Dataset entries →
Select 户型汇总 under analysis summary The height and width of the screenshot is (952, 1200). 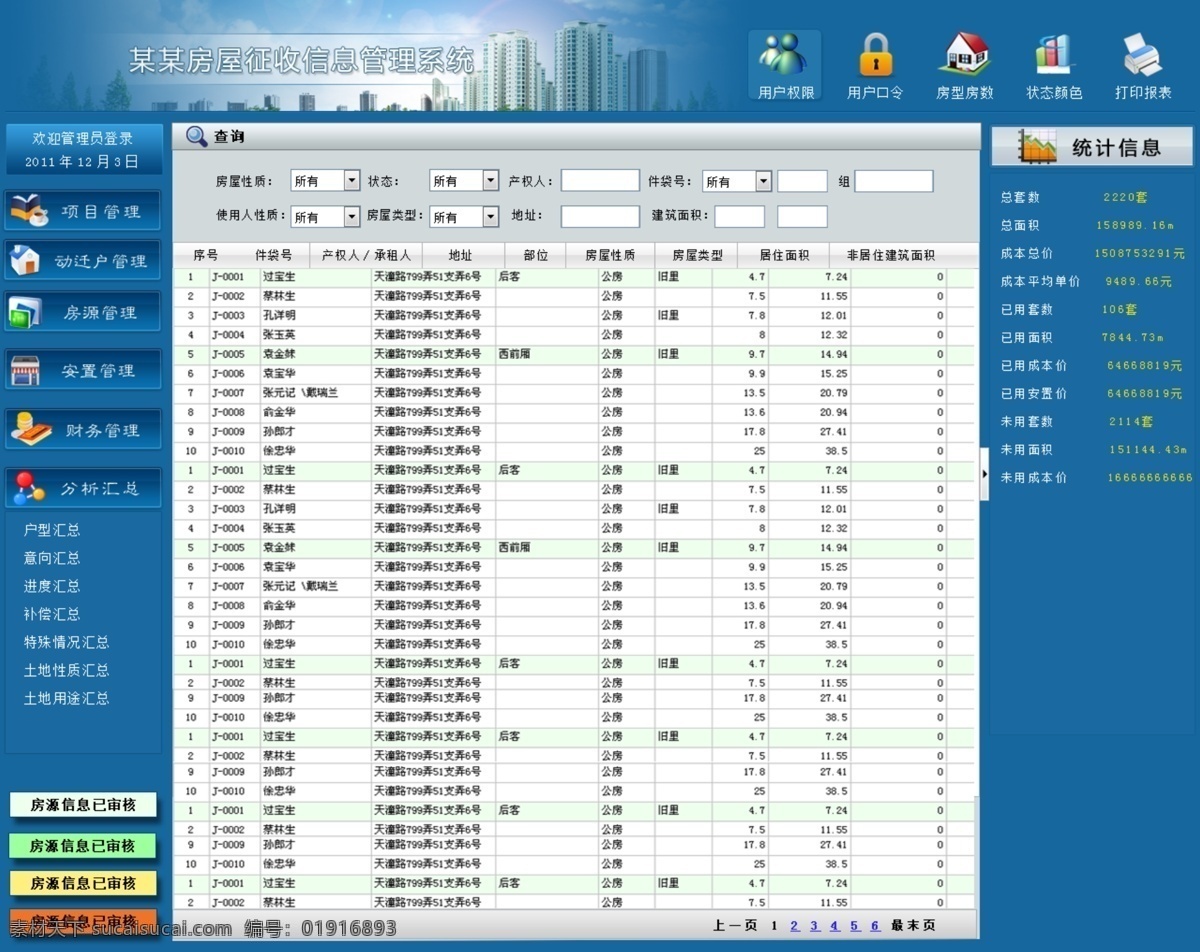[52, 530]
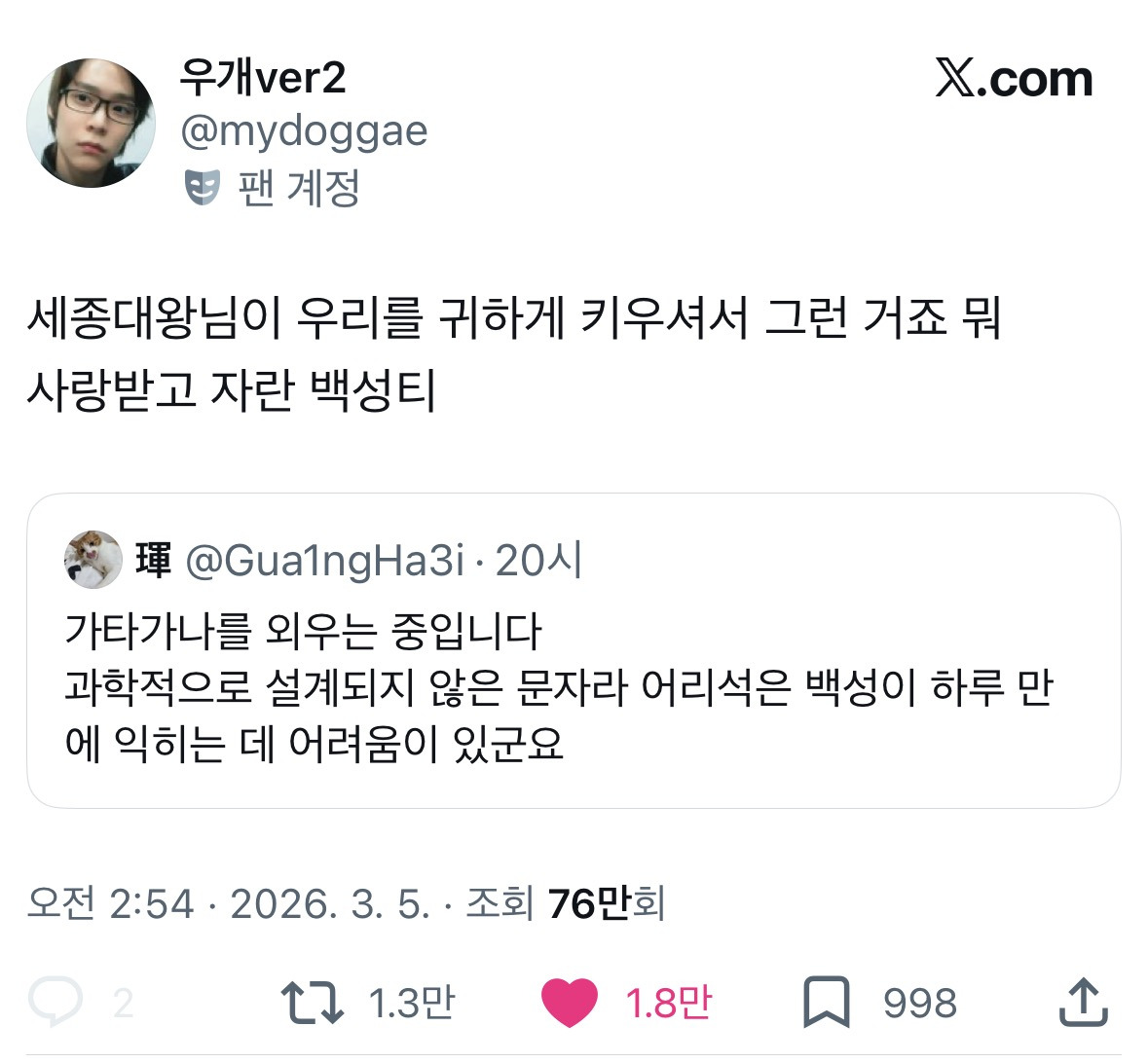
Task: Toggle the bookmark icon
Action: [826, 1003]
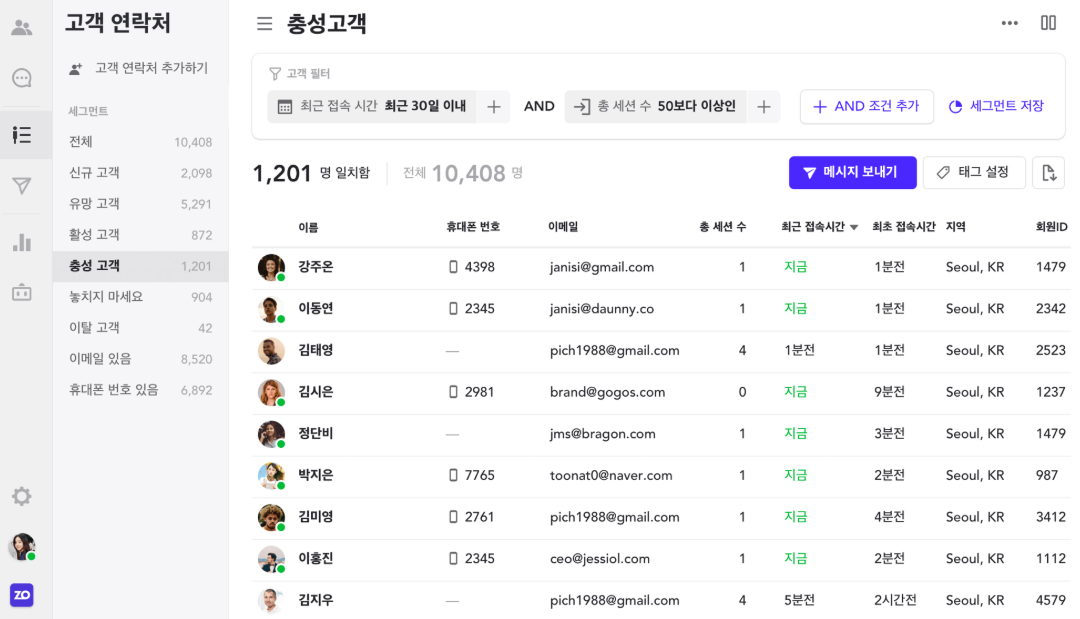1080x619 pixels.
Task: Open the bar chart statistics icon
Action: [x=22, y=242]
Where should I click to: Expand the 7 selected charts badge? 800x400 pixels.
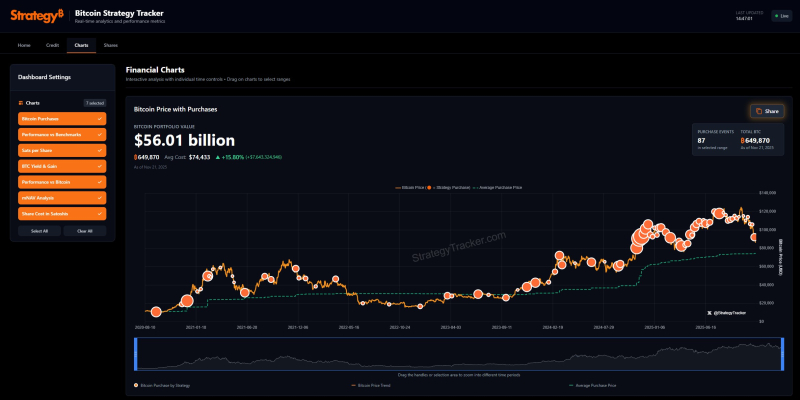pos(94,103)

ASSIGNMENT →
Please retype exactly the lines from the line containing "Where should I" through the final line of the records above, inclusive, leaving out any pictures.

RESPONSE AREA →
Where should I click to: Expand the 7 selected charts badge? 800x400 pixels.
pos(94,103)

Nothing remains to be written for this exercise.